## EXERCISE GOAL
Work through the data below and state how many lines contain "computer", giving that number alone.

*** Opening INFORMATION GIVEN ***

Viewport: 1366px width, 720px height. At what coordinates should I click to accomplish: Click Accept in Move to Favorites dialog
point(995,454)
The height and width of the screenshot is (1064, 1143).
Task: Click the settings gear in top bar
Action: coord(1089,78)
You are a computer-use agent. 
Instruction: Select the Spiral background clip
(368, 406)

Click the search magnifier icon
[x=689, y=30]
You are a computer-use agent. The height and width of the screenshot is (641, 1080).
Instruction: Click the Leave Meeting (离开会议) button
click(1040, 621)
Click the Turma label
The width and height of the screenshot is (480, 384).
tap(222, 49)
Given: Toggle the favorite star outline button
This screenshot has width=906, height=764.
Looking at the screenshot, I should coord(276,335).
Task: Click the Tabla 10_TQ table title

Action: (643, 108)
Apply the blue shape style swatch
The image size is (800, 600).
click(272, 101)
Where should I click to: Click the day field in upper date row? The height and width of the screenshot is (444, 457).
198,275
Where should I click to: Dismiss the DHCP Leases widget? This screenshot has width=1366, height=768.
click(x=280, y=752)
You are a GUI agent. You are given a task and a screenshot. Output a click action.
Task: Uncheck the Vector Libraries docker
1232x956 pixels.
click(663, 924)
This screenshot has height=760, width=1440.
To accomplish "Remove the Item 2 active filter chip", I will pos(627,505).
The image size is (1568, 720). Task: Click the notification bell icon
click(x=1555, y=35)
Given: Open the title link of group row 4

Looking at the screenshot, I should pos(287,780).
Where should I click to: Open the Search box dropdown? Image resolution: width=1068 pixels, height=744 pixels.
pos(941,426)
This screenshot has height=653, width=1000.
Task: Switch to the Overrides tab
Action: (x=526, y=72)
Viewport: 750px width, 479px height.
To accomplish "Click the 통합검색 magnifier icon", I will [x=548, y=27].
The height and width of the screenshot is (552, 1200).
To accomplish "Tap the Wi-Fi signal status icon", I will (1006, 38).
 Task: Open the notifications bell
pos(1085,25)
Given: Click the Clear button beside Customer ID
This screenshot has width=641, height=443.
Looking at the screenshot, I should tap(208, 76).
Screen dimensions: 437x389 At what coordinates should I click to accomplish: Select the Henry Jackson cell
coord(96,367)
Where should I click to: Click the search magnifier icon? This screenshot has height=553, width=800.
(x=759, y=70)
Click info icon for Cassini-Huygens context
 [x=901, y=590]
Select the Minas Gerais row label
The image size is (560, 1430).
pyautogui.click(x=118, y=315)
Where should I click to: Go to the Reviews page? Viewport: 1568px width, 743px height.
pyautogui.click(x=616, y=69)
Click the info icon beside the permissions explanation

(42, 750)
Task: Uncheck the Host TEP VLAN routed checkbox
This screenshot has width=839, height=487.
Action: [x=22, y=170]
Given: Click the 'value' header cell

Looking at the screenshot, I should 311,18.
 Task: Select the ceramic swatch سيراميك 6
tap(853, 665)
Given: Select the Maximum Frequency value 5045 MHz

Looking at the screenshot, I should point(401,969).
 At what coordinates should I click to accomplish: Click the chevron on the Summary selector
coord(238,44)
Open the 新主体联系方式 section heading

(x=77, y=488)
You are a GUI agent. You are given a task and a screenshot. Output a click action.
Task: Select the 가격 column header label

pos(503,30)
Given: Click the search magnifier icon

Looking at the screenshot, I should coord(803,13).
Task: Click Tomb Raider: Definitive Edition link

*** Closing INFORMATION GIVEN ***

## COMPLETED EXERCISE
2